■ WHAT THE TASK ASKS:
Give the records again in full, exactly as they appear.

AVAILABLE DATA START

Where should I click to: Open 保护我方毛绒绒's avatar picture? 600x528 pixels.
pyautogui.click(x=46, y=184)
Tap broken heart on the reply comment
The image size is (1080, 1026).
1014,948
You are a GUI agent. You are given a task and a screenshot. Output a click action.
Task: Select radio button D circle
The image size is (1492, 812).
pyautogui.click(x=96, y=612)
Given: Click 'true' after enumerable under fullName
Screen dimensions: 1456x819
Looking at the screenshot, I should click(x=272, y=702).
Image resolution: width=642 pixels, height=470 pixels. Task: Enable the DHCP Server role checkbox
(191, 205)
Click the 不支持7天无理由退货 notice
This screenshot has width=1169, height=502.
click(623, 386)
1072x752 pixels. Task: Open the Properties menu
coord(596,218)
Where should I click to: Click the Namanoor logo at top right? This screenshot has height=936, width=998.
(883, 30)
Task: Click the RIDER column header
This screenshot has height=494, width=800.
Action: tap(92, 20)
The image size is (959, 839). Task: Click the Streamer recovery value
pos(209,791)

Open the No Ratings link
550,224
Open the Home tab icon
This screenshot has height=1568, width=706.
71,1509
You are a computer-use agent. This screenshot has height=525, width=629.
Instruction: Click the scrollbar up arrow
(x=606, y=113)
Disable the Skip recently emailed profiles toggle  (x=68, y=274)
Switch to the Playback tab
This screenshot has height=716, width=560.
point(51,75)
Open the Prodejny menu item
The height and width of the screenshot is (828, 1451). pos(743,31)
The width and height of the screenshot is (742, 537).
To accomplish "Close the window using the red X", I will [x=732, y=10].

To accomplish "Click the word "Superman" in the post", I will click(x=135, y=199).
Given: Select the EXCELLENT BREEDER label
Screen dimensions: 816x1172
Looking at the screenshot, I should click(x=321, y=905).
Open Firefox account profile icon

AVAILABLE DATA END

■ RESULT OF THE TASK:
Where should I click to: Open 保护我方毛绒绒's avatar picture? 600x528 pixels.
pyautogui.click(x=46, y=184)
Tap broken heart on the reply comment
The image size is (1080, 1026).
1014,948
You are a GUI agent. You are given a task and a screenshot. Output a click action.
Task: Select radio button D circle
The image size is (1492, 812).
pyautogui.click(x=96, y=612)
Given: Click 'true' after enumerable under fullName
Screen dimensions: 1456x819
Looking at the screenshot, I should click(x=272, y=702).
Image resolution: width=642 pixels, height=470 pixels. Task: Enable the DHCP Server role checkbox
(191, 205)
Click the 不支持7天无理由退货 notice
This screenshot has width=1169, height=502.
click(623, 386)
1072x752 pixels. Task: Open the Properties menu
coord(596,218)
Where should I click to: Click the Namanoor logo at top right? This screenshot has height=936, width=998.
(883, 30)
Task: Click the RIDER column header
This screenshot has height=494, width=800.
Action: tap(92, 20)
The image size is (959, 839). Task: Click the Streamer recovery value
pos(209,791)

Open the No Ratings link
550,224
Open the Home tab icon
This screenshot has height=1568, width=706.
71,1509
You are a computer-use agent. This screenshot has height=525, width=629.
Instruction: Click the scrollbar up arrow
(x=606, y=113)
Disable the Skip recently emailed profiles toggle  (x=68, y=274)
Switch to the Playback tab
This screenshot has height=716, width=560.
point(51,75)
Open the Prodejny menu item
The height and width of the screenshot is (828, 1451). pos(743,31)
The width and height of the screenshot is (742, 537).
To accomplish "Close the window using the red X", I will [x=732, y=10].

To accomplish "Click the word "Superman" in the post", I will click(x=135, y=199).
Given: Select the EXCELLENT BREEDER label
Screen dimensions: 816x1172
Looking at the screenshot, I should click(x=321, y=905).
Open Firefox account profile icon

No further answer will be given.